L’avenir de la télévision publique

Lu dans Le Monde du 12 mars une tribune signée du Président du Conseil supérieur de l’audiovisuel (CSA) français, Michel Boyon, sur l’avenir de la télévision publique :

http://www.lemonde.fr/archives/article/2008/03/12/tele-publique-quelles-exigences-par-michel-boyon_1021985_0.html

On n’est pas surpris de la clairvoyance et de la pertinence de l’analyse et des propositions. Et je trouve très sain qu’au lieu de s’abriter derrière une sorte de neutralité ou de “devoir de réserve”, le président de l’instance de régulation de l’audiovisuel prenne parti et rappelle les exigences du service public.

J’ajouterai, pour ma part, trois observations complémentaires.

Pour pouvoir répondre à ses missions, l’audiovisuel public (radio comme télévision) doit impérativement être géré comme une entreprise moderne, efficace, allégée des innombrables poids morts qui hantent encore bureaux, placards et studios. L’organigramme de ces établissements publics ressemble encore trop à une armée mexicaine. Il y aura sûrement des décisions impopulaires à prendre et à assumer

Parce que pour produire mieux, et notamment des émissions à vocation culturelle, pédagogique ou documentaire, il faut que les moyens financiers et humains soient recentrés sur le coeur de la mission de la télé et de la radio publique: la haute qualité des programmes.

Enfin il faut cesser de penser que la culture en “prime time” fait fuir les téléspectateurs. Le divertissement de qualité, c’est-à-dire accessible aux plus larges publics, fait aussi de l’audience! Pour ne prendre que des exemples récents sur France 2, les deux pièces de théâtre diffusées un samedi à 20h50, ont fait un carton, la série des Maupassant programmée le mardi soir est un véritable succès.

Reste encore un vrai effort à faire en matière de musique: je n’aurai pas des mots aussi durs que Jacques Drillon dans Le Nouvel Observateur pour parler de la dernière soirée des Victoires de la musique classique, dont je n’ai vu que la fin, mais ce n’est pas exactement cela qu’on attend de la télé publique.

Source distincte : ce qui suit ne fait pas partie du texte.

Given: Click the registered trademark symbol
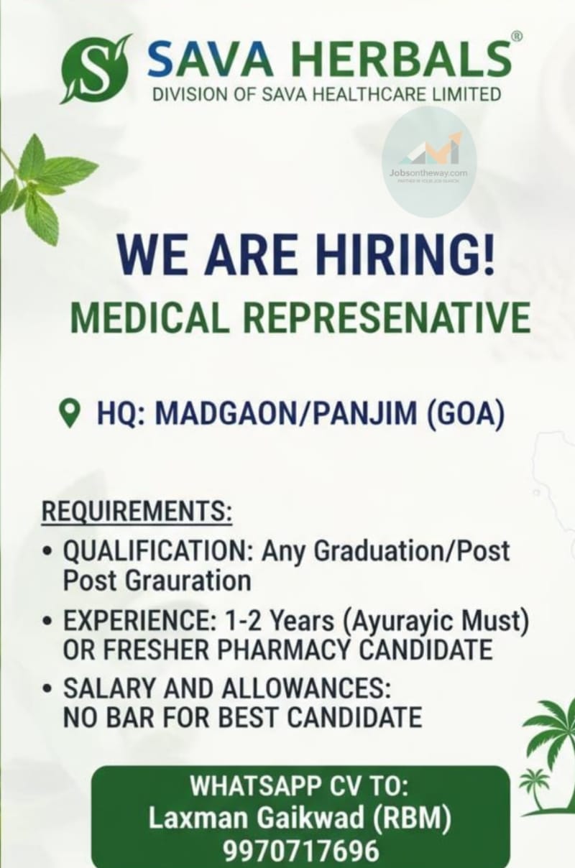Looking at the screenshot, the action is point(518,37).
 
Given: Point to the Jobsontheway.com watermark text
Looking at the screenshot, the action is point(428,173).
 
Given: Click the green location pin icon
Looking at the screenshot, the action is point(70,413).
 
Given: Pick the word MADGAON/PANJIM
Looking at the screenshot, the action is point(286,414).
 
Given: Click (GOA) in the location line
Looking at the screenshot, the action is point(465,414).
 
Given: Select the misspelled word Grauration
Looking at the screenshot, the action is point(189,581).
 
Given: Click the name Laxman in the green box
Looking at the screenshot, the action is point(198,806).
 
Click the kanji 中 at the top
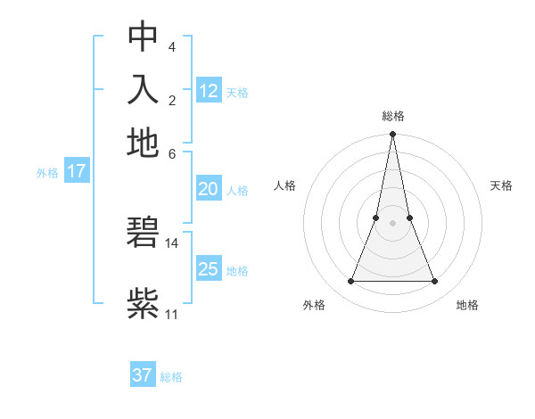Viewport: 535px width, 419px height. pyautogui.click(x=143, y=37)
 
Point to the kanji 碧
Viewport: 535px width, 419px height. pyautogui.click(x=143, y=234)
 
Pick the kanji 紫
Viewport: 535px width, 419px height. pyautogui.click(x=143, y=303)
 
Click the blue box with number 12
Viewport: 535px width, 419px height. pyautogui.click(x=209, y=91)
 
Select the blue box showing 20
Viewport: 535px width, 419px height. pyautogui.click(x=208, y=189)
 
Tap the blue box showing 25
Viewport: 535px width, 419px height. pyautogui.click(x=208, y=269)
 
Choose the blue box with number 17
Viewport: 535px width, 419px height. pyautogui.click(x=76, y=171)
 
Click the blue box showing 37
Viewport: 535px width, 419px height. pyautogui.click(x=142, y=375)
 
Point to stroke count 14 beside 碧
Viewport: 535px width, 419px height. pyautogui.click(x=172, y=242)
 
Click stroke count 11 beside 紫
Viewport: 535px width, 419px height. pyautogui.click(x=172, y=314)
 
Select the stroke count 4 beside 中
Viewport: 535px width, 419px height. pyautogui.click(x=171, y=45)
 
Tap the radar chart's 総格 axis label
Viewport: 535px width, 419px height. pyautogui.click(x=392, y=116)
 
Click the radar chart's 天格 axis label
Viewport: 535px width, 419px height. pyautogui.click(x=501, y=185)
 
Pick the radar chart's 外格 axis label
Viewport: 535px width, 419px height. pyautogui.click(x=314, y=305)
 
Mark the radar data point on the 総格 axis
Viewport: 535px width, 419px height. pyautogui.click(x=392, y=135)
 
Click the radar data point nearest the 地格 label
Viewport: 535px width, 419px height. pyautogui.click(x=435, y=282)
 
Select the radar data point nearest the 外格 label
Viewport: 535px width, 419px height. pyautogui.click(x=350, y=282)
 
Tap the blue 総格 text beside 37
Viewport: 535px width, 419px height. pyautogui.click(x=171, y=377)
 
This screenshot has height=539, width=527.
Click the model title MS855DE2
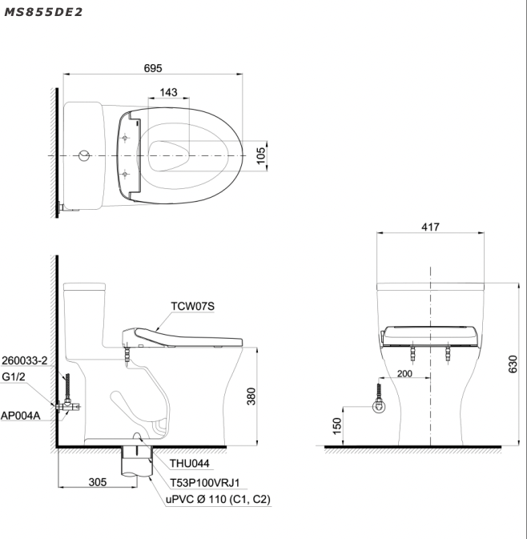(43, 12)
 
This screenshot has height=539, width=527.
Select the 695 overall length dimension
(153, 68)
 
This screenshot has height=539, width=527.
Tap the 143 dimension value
(168, 92)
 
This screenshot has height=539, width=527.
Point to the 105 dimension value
(261, 155)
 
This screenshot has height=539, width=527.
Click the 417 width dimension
(430, 227)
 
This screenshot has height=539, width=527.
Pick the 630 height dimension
(513, 364)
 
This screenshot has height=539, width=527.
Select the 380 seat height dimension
(251, 396)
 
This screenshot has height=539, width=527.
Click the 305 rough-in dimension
(98, 482)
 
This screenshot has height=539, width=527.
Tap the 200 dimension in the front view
(404, 374)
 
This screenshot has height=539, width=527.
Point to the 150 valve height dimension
(337, 426)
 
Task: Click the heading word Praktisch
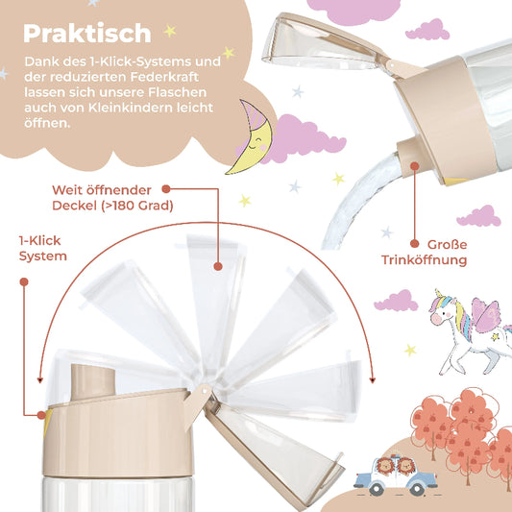(x=87, y=33)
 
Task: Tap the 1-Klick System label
(x=42, y=247)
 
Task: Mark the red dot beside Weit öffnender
(x=164, y=190)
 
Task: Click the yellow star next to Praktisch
(x=169, y=31)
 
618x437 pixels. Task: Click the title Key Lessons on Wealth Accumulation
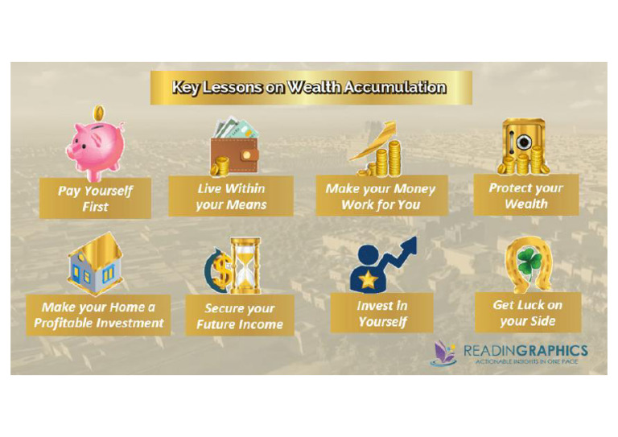309,87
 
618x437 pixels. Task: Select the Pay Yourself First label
95,198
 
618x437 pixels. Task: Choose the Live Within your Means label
231,196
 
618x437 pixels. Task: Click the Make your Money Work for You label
380,196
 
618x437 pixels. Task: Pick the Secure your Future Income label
240,316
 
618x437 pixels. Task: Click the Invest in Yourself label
381,313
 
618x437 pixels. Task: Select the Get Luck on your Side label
527,312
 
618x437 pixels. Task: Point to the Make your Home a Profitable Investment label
98,315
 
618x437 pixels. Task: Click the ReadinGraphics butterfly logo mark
443,353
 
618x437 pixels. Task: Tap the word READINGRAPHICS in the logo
525,351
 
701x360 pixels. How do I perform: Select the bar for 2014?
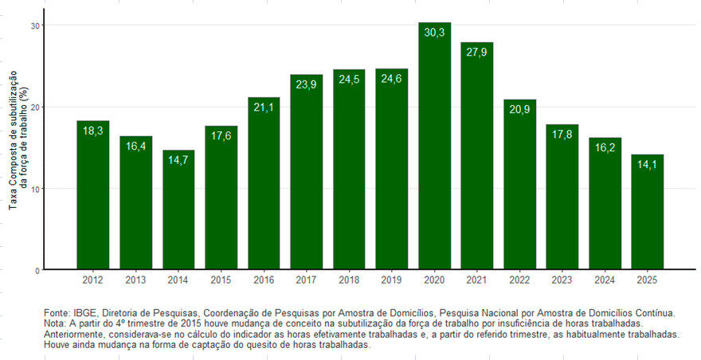(178, 211)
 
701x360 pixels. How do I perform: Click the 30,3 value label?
(434, 33)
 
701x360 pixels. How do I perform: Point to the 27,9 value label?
(477, 53)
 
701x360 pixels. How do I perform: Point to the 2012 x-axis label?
(93, 280)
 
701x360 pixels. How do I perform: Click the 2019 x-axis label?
(391, 280)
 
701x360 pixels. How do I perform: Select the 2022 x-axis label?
(519, 280)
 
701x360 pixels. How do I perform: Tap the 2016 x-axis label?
(264, 280)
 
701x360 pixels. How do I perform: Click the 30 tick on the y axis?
(35, 25)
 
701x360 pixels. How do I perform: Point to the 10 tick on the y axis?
(35, 189)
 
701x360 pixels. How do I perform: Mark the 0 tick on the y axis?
(37, 271)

Pas non plus la retransmission, telle quelle, de concerts ou d’opéras. Non des émissions construites, élaborées, autour d’une oeuvre, d’un compositeur, d’un interprète. Est-on incapable aujourd’hui de concevoir, de produire des soirées comme Le Grand Echiquier de Jacques Chancel? C’était un autre temps, me dira-t-on, il n’y avait que deux ou trois chaînes publiques. Et alors? les téléspectateurs se forçaient-ils à rester assis devant leur poste à regarder et écouter Menuhin, Rubinstein, Karajan, Brassens, Rostropovitch, Devos, et tant d’autres, en direct?

Votre avis? vos commentaires?

2 Responses

  1. Anonymous says:

    Peut-on vraiment considérer que Maupassant avec Marie-Anne Chazel, c’est de la culture ? Ne croyez-vous pas que c’est l’effet “film en costumes” ?

  2. JPR says:

    Non je ne crois pas que l’aspect “film d’époque” suffise à expliquer le succès de cette série. Mardi dernier, il y avait plus de téléspectateurs devant France 2 que devant le match de foot sur TF1. Cela n’était jamais arrivé!
    Qu’une série de téléfilms fasse appel à des comédiens populaires, souvent à contre-emploi, non seulement ne me gêne pas, mais témoigne de la volonté des auteurs d’atteindre les plus larges publics: si les téléspectateurs regardent du Maupassant parce qu’ils voient les noms de Marie-Anne Chazel ou Régis Laspales au générique, tant mieux! Et la dame Chazel en Madame Husson était tout aussi crédible qu’en Zézette épouse X dans “Le père Noël est une ordure”.
    Que dire de l’immense Tsillia Chelton affrontée à François Berléand dans “Le petit fût”? Faudrait-il l’interdire au motif qu’elle a connu son unique succès populaire de cinéma avec “Tatie Danielle”?